A embaixadora dos EUA nas Nações Unidas, Linda Thomas-Greenfield, afirmou que o Conselho de Segurança pressionará fortemente a Rússia em uma sessão nesta segunda-feira, 31, para discutir sua concentração de tropas perto do território ucraniano.
"Nossas vozes estão unidas para pedir aos russos que se expliquem", disse a diplomata em entrevista ao programa This Week , da ABC . "Vamos para a sala preparados para ouvi-los, mas não vamos nos distrair com a propaganda deles."
Qualquer ação formal do Conselho de Segurança é extremamente improvável, dado o poder de veto da Rússia e seus laços com outros membros do conselho, incluindo a China.

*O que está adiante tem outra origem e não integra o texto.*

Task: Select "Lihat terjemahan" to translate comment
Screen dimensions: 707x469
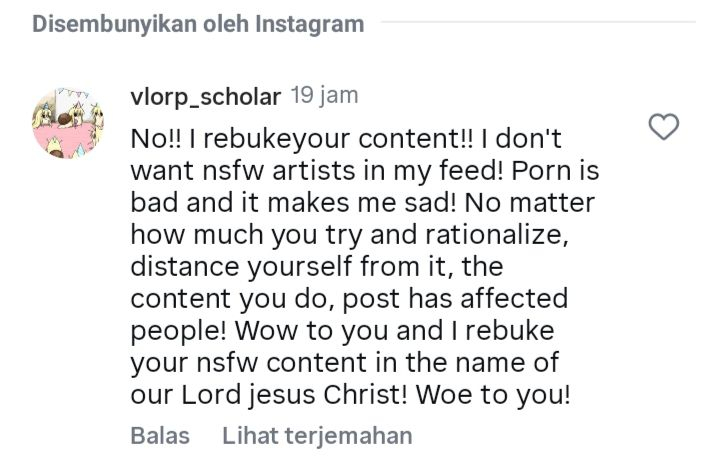Action: [317, 436]
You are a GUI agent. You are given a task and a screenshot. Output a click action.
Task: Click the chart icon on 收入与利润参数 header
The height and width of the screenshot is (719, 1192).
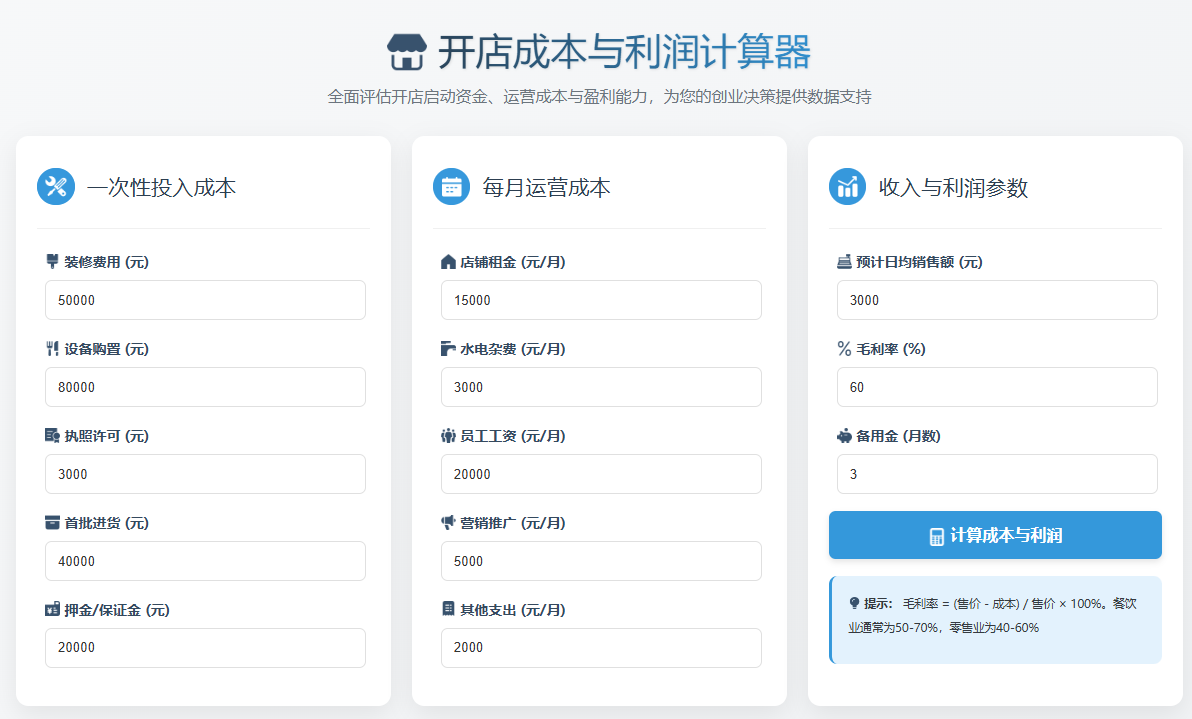847,186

No domingo, o presidente do Comitê de Relações Exteriores do Senado dos EUA, Bob Menendez, disse que, no caso de um ataque, os parlamentares querem que a Rússia enfrente "a mãe de todas as sanções". Isso inclui ações contra bancos russos que podem prejudicar gravemente a economia russa e aumentar a ajuda aos militares da Ucrânia.

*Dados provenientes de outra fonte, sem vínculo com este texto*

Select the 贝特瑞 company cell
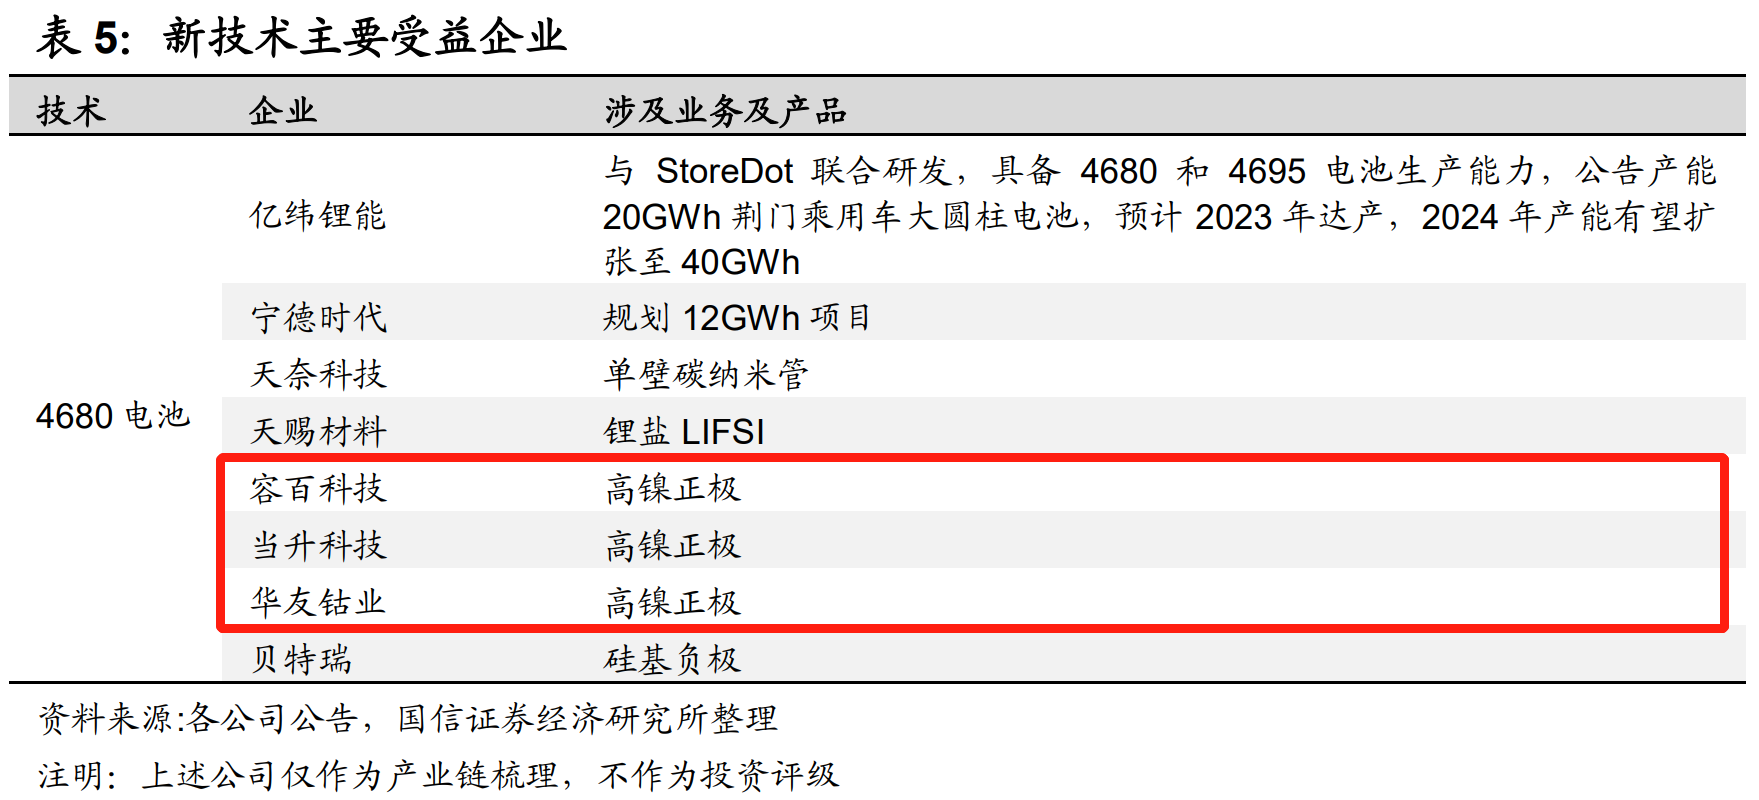 click(301, 659)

Menendez também levantou a possibilidade de impor algumas punições preventivamente, antes de qualquer invasão. "Existem algumas sanções que realmente podem ocorrer no início, por causa do que a Rússia já fez - ataques cibernéticos à Ucrânia, operações de bandeira falsa, os esforços para minar o governo ucraniano internamente", disse o democrata de Nova Jersey à CNN .

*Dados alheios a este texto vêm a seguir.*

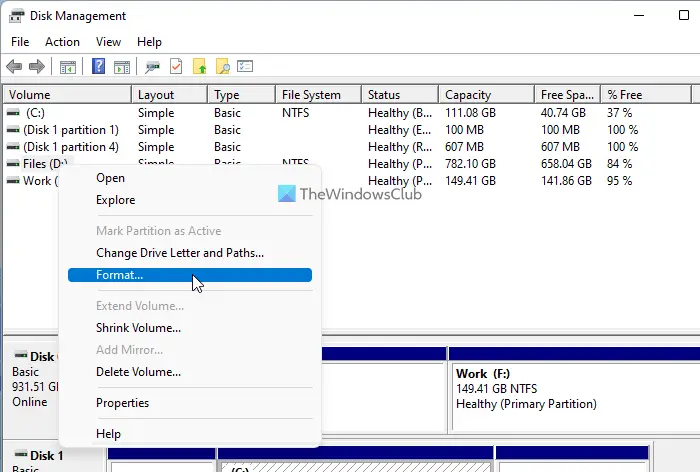Click the settings list toolbar icon
This screenshot has width=700, height=472.
tap(245, 67)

O chefe do Conselho de Segurança da Rússia, Nikolai Patrushev, rejeitou as advertências ocidentais sobre uma invasão da Ucrânia. "Neste momento, eles estão dizendo que a Rússia ameaça a Ucrânia - isso é completamente ridículo", disse ele, segundo a agência de notícias estatal Tass . "Nós não queremos guerra e não precisamos dela." Fonte: Associated Press.